Each line from the one with "Where should I" through the last line below must be written out exactly. Do not copy pictures.

Content starts

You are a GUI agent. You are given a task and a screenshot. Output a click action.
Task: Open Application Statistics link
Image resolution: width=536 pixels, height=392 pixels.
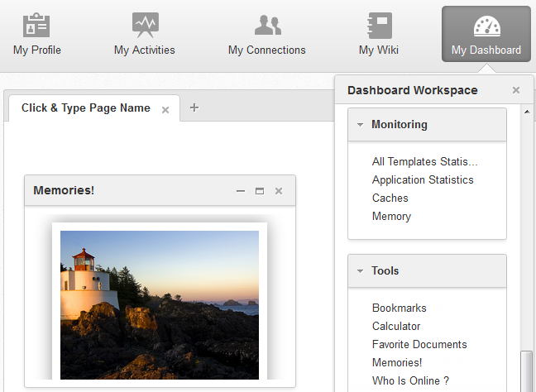click(x=423, y=179)
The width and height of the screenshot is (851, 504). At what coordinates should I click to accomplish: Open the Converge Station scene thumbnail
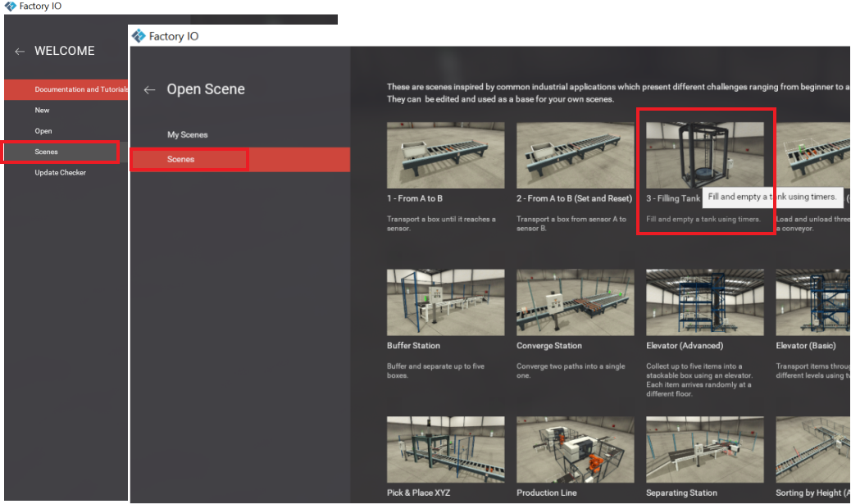576,302
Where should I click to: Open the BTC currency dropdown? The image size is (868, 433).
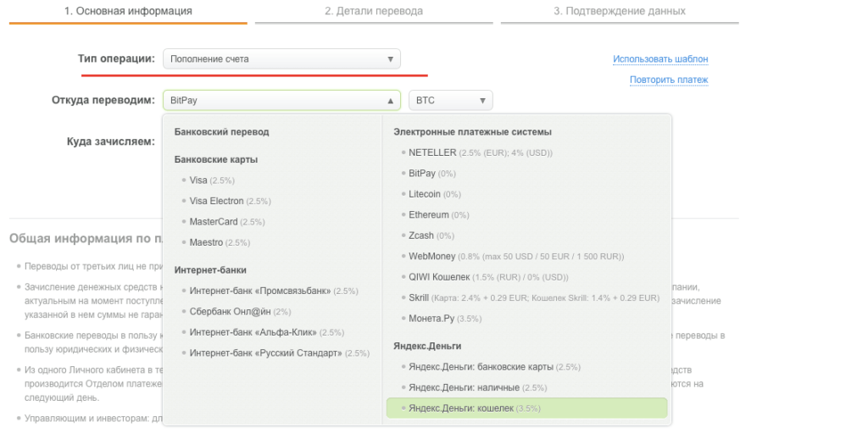pyautogui.click(x=450, y=100)
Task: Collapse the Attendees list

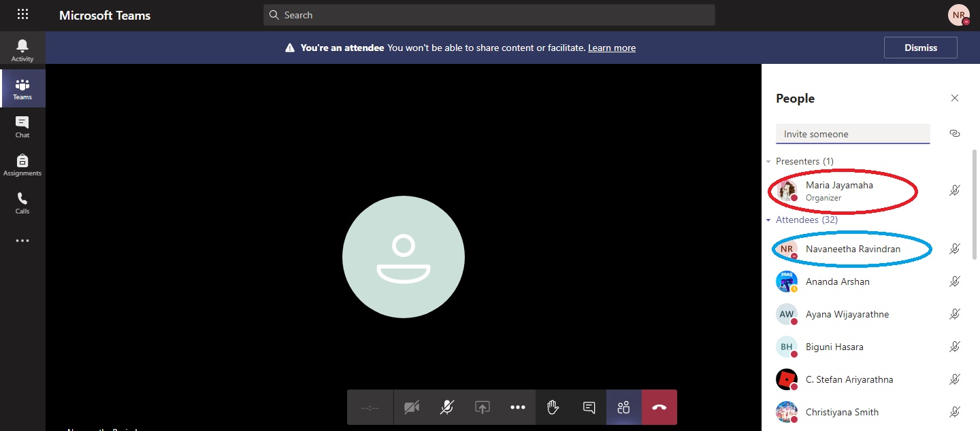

Content ends

Exercise response –
Where should I click to: Open the BTC currency dropdown? The image size is (868, 433).
pyautogui.click(x=450, y=100)
Task: Collapse the Attendees list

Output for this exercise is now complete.